*GIVEN DATA*.
* * * * * * * * *
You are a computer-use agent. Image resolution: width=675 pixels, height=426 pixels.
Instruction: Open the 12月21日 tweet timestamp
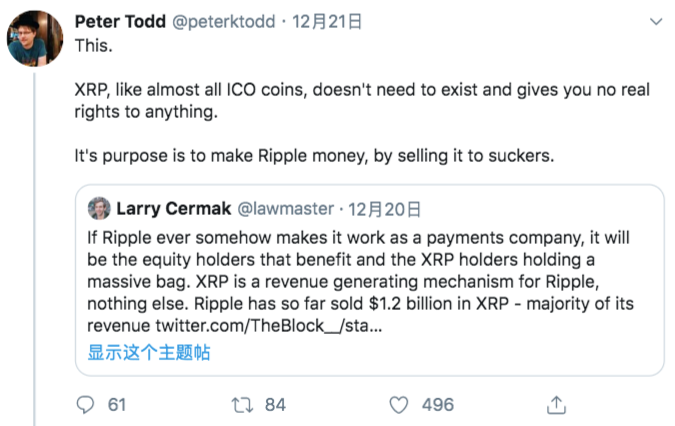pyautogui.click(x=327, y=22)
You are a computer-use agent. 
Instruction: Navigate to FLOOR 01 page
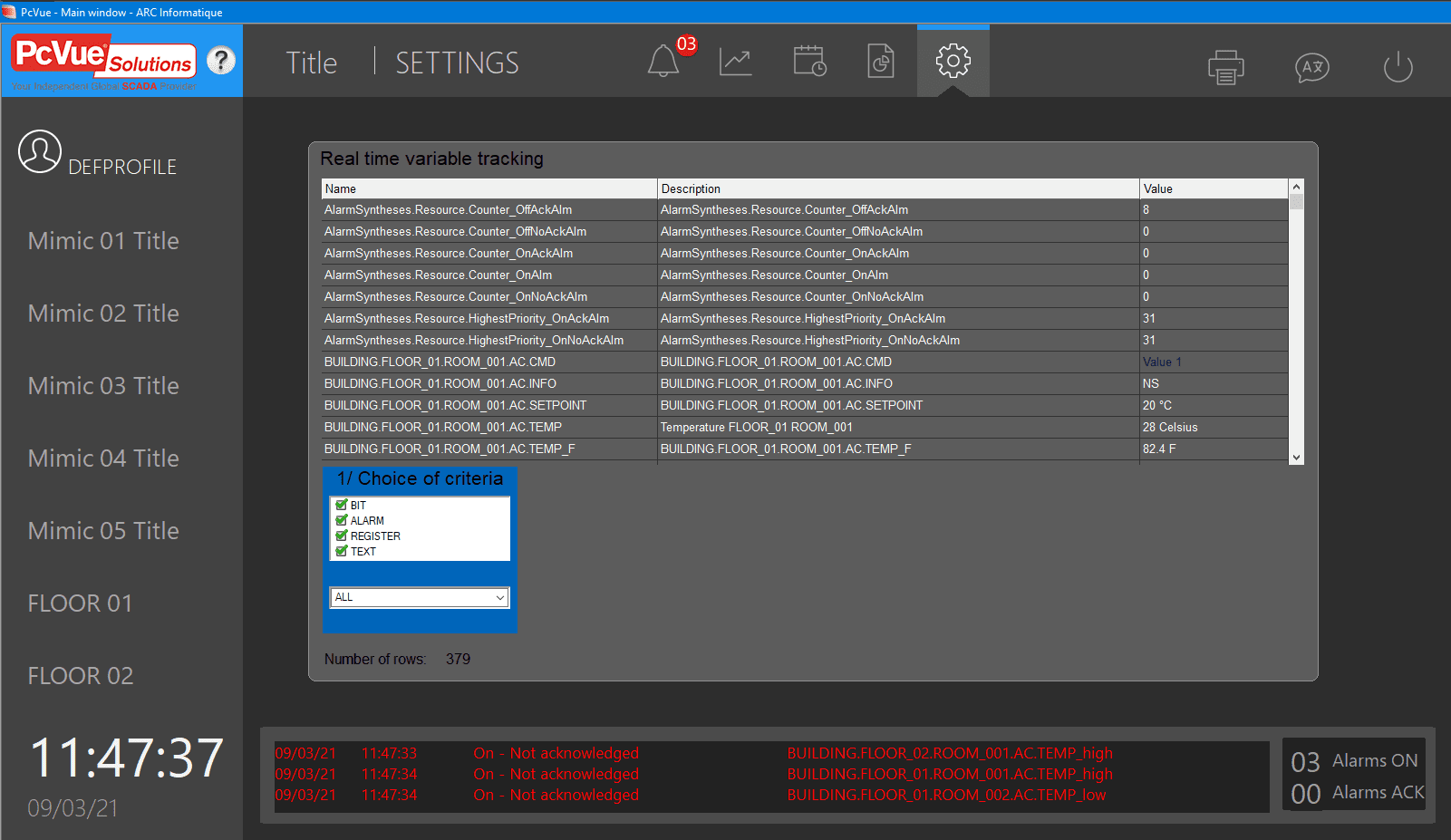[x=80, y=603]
* * * * * * * * *
*WHAT THE TASK ASKS*. Word for word, repeat each line of the records, and leave every image out.

*OUTPUT FOR THIS EXERCISE*.
You are a computer-use agent. Image resolution: width=675 pixels, height=426 pixels.
Instruction: Open the 12月21日 tweet timestamp
pyautogui.click(x=327, y=22)
You are a computer-use agent. 
Instruction: Navigate to FLOOR 01 page
[x=80, y=603]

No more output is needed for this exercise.